The Fear of the New

I have to be honest, as a writer, there isn’t much more frightening in this world than the blank page.

Oh sure, there are probably some large animals I wouldn’t want to run into and there are people I wouldn’t want to meet in a dark alley I suppose. Then again, I’m not sure why I would find myself in a dark alley anyway, but I guess that’s a different thing.

Oh … and bugs. I hate bugs. You know how the farther south you get on the Earth to bigger the bugs get? Yeah, that’s not for me. I’d rather move further north and need a shotgun to keep bears and wolves away than to move further south and have to deal with giant bugs.

No thank you, sir.

Anyway, staring at a blank page is right up there with those things. Whether it’s because I have no ideas and need to write something in a hurry or I have so many ideas that I can’t choose what to write about, the fear still remains.

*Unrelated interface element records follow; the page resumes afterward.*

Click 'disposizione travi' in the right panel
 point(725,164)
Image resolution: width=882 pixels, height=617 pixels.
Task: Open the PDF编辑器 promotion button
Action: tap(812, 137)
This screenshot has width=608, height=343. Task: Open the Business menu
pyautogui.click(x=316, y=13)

What do I write about? What do I put down on that page first? I personally have a tendency to want it to be something profound or life changing. Like it’s not good enough if the first sentence is just normal. Don’t I have to have a topic before I start writing?

These and other questions flood my mind like the river that Arwen causes to swell and sweep away the Black Riders in The Fellowship of the Ring. Which only makes it harder to concentrate and actually get any writing done. The more I think about it, the more questions I have, the less actual writing I do, which just leads to more questions. It’s a vicious circle. The fear is very real.

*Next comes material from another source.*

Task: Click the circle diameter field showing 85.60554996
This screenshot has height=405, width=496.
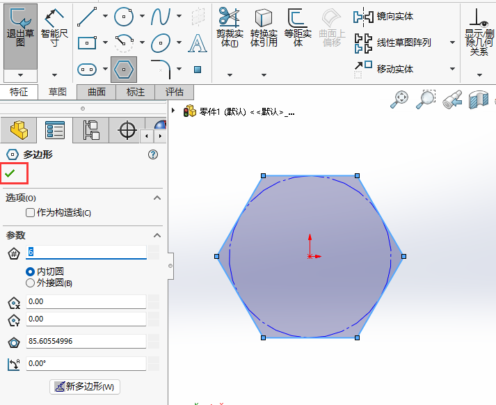Action: 86,341
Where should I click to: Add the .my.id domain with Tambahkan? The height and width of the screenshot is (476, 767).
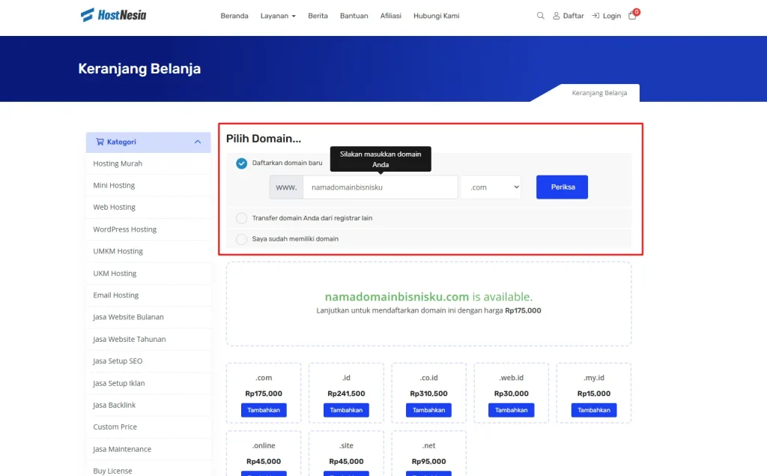593,410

You may not be a writer so maybe this particular fear isn’t your fear. But if you’re honest with yourself you have your fear too. Anytime you start a project or cook a new dish, it’s there. When you pull out that pencil to start drawing or make that first measurement on that piece of wood for that shed you’re going to build, it’s standing right there with you.

What I’ve learned in my time in life is that if you can name your fear then that fear has less of a hold on you. The more you recognize “oh, that’s just that fear named … “ the more you’ll know what to do when you see it. The last time you felt that fear you did “this” to defeat it. That means you can probably do that same thing (or something like it) this time and beat it again. Over time you learn your fears and how to handle them. It doesn’t mean that they don’t scare you. It just means that you get to be in charge and you can choose to dump that fear where it belongs.

It all starts with giving your fear a name.

In my case, I call this particular fear “The fear of the blank page.” For our purposes here we’ll give it a more generic, overarching name. We’ll call it “The fear of the new.”

So now that we’ve named it, it is no longer a foreign thing to us. We know that every time we start our new thing it will show up just begging to be a part. It can no longer sneak up on you. You’ll see it coming from a mile away.

The next time it comes around and you start to think “What if I screw this up?”, or “What if I fail?”, you can stop and say “I know you. You are the fear of the new. You don’t belong here. Get out.”, and then get to work. Because there is no better way to get rid of your fear than to take action on the thing you want to do.

Name your fear, and it becomes not so scary after all.

Oh, I almost forgot about dragons. As fantastical as they are, if dragons were real, they would scare me to death.